We will use the gradient descent algorithm to calculate the appropriate W and B, thus minimizing the cost function J (w,b) for m training samples.

Since J (W,b) is a convex function, the gradient descent algorithm is to randomly select a set of parameters W and B, and then move forward one small step along the opposite of the gradient of W and b, and constantly revise W and B. Gradient descent algorithm for each iteration update, W and B are updated with the following expressions:

W:=w−α∂j (w,b) ∂w

B:=b−α∂j (w,b) ∂b

In the upper formula, Alpha is the learning rate (learning rate), indicating the step size of the gradient descent.
The larger the alpha, the greater the "pace" of each update of W and B.

The gradient descent algorithm can ensure that each iteration W and B can be directed toward the global minimization of J (w,b).

4. Calculation diagram

The training process of neural networks includes forward propagation (Forward propagation) and reverse propagation (back propagation).

We explain the two processes in the form of a computed graph (computation graph), for example, if the cost function is J (a,b,c) =3 (A+BC) and contains a,b,c three variables. We use U to express bc,v A+u, then j=3v. Its calculation diagram can be written as shown in the following figure:

Make a=5,b=3,c=2

Forward propagation Process:

From left to right, then u=bc=6,v=a+u=11,j=3v=33.

Reverse propagation process:

The partial derivative of J to parameter A. From right to left, J is the function of V, and V is the function of a. Using the derivation technique, you can get:

∂j∂a=∂j∂v⋅∂v∂a=3⋅1=3

The partial derivative of J to parameter B. From right to left, J is a function of V, V is a function of u, and U is a function of B. Can be deduced:

∂j∂b=∂j∂v⋅∂v∂u⋅∂u∂b=3⋅1⋅c=3⋅1⋅2=6

The partial derivative of J to parameter C. From right to left, J is a function of V, V is a function of u, and U is a function of C. Can be deduced:

∂j∂c=∂j∂v⋅∂v∂u⋅∂u∂c=3⋅1⋅b=3⋅1⋅3=9

For a single sample, the logical regression loss function expression is as follows:

Z=wtx+b

Y^=a=σ (z)

L (a,y) =− (Ylog (a) + (1−y) log (1−a))

Calculates the reverse propagation process for this logical regression:

Da=∂l∂a=−ya+1−y1−a

dz=∂l∂z=∂l∂a⋅∂a∂z= (−ya+1−y1−a) ⋅a (1−a) =a−y

DW1=∂L∂W1=∂L∂Z⋅∂Z∂W1=X1⋅DZ=X1 (a−y)

DW2=∂L∂W2=∂L∂Z⋅∂Z∂W2=X2⋅DZ=X2 (a−y)

Db=∂l∂b=∂l∂z⋅∂z∂b=1⋅dz=a−y

The gradient descent algorithm can be expressed as:

W1:=w1−αdw1

W2:=w2−αdw2

B:=b−αdb

The cost function of M sample:

Z (i) =wtx (i) +b

y^ (i) =a (i) =σ (z (i))

J (w,b) =1m∑i=1ml (y^ (i), Y (i)) =−1m∑i=1m[y (i) log y^ (i) + (1−y (i)) log (1−y^ (i))]

DW1=1M∑I=1MX (i) 1 (A (i) −y (i))

DW2=1M∑I=1MX (i) 2 (A (i) −y (i))

Db=1m∑i=1m (A (i) −y (i))

Thus, the gradient of W and b in each iteration has an average of M training samples computed.
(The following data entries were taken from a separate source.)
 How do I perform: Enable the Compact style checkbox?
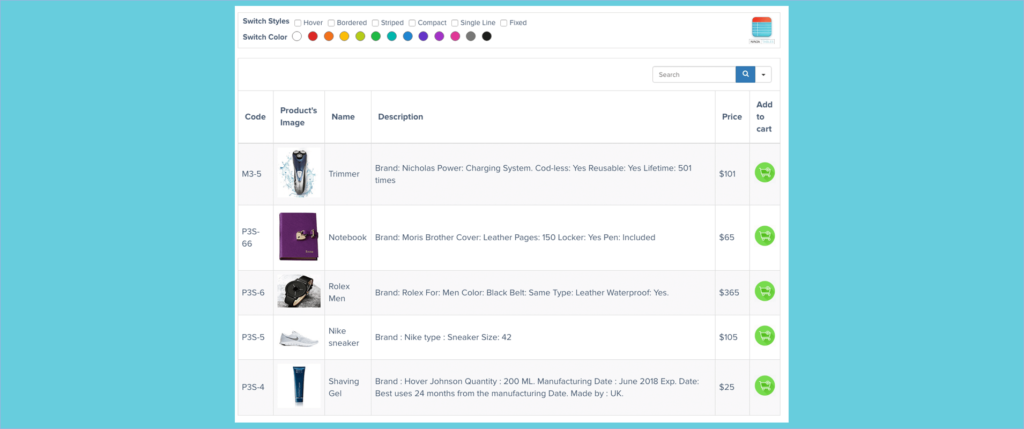(412, 22)

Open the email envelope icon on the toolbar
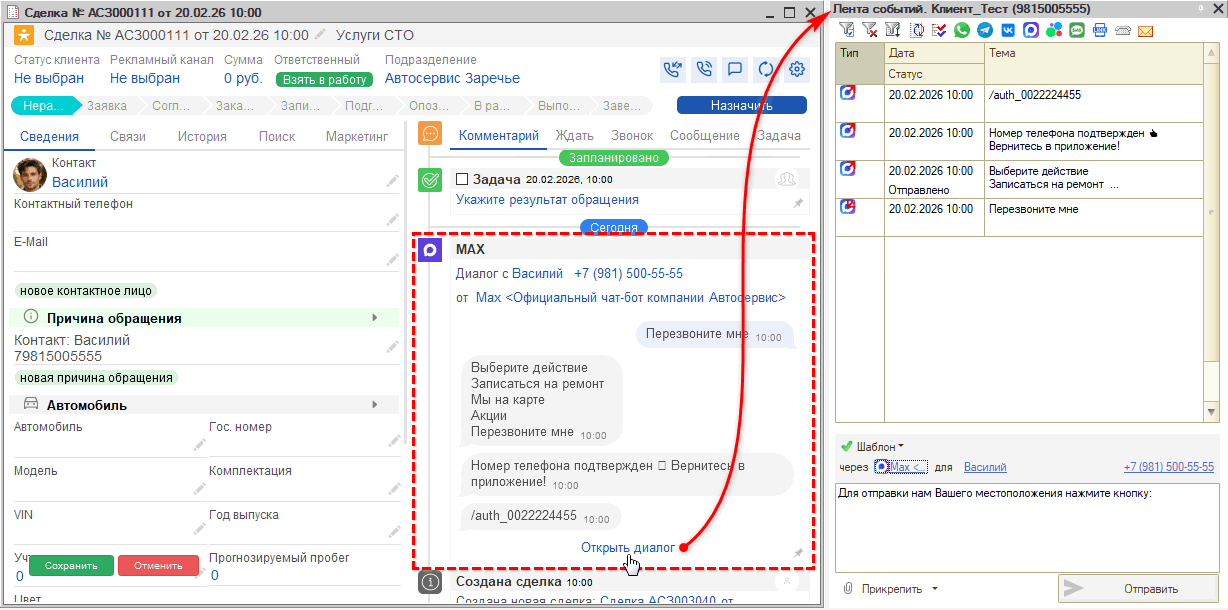pos(1145,31)
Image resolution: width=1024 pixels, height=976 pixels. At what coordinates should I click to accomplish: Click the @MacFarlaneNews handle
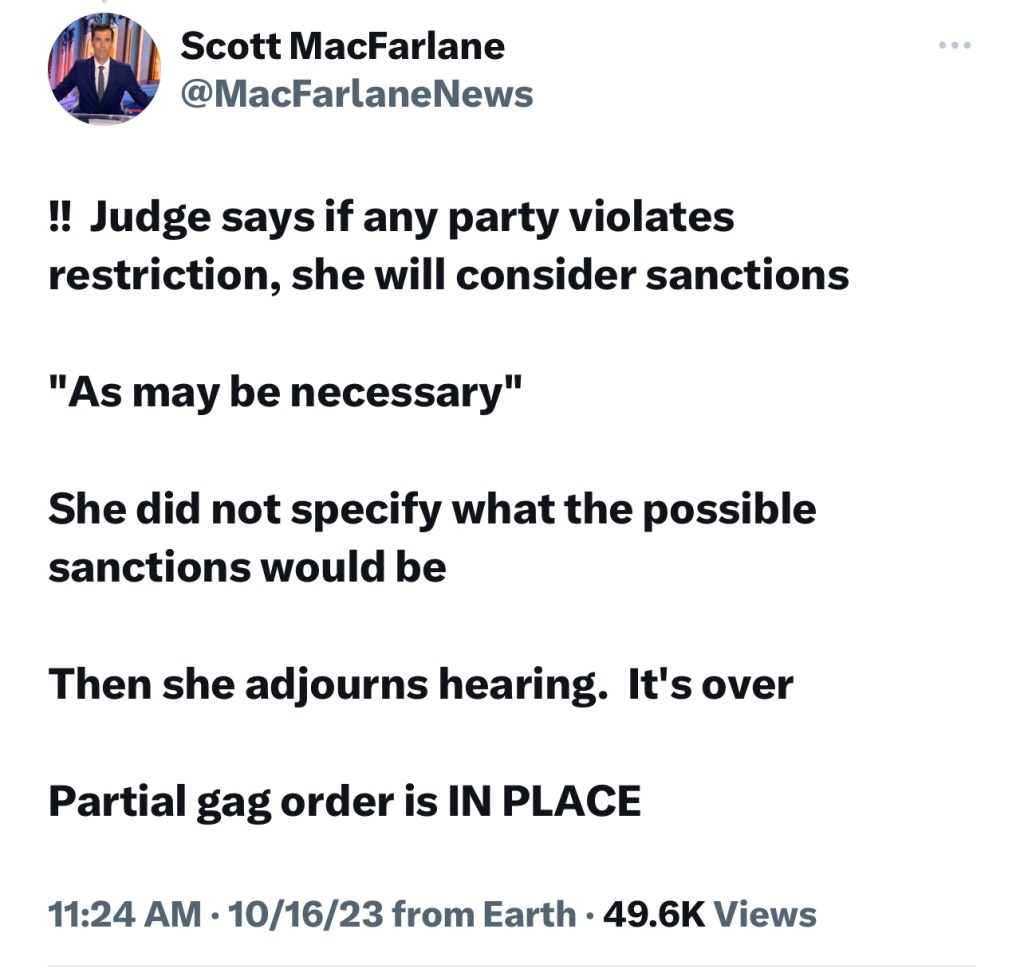pos(356,94)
After each iteration, the W and B are updated according to the gradient descent algorithm:

W1:=w1−αdw1

W2:=w2−αdw2

B:=b−αdb

After repeated iterations, the whole gradient descent algorithm is completed.

Contact Us

The content source of this page is from Internet, which doesn't represent Alibaba Cloud's opinion; products and services mentioned on that page don't have any relationship with Alibaba Cloud. If the content of the page makes you feel confusing, please write us an email, we will handle the problem within 5 days after receiving your email.

If you find any instances of plagiarism from the community, please send an email to: info-contact@alibabacloud.com and provide relevant evidence. A staff member will contact you within 5 working days.

A Free Trial That Lets You Build Big!

Start building with 50+ products and up to 12 months usage for Elastic Compute Service

  • Sales Support

    1 on 1 presale consultation

  • After-Sales Support

    24/7 Technical Support 6 Free Tickets per Quarter Faster Response

  • Alibaba Cloud offers highly flexible support services tailored to meet your exact needs.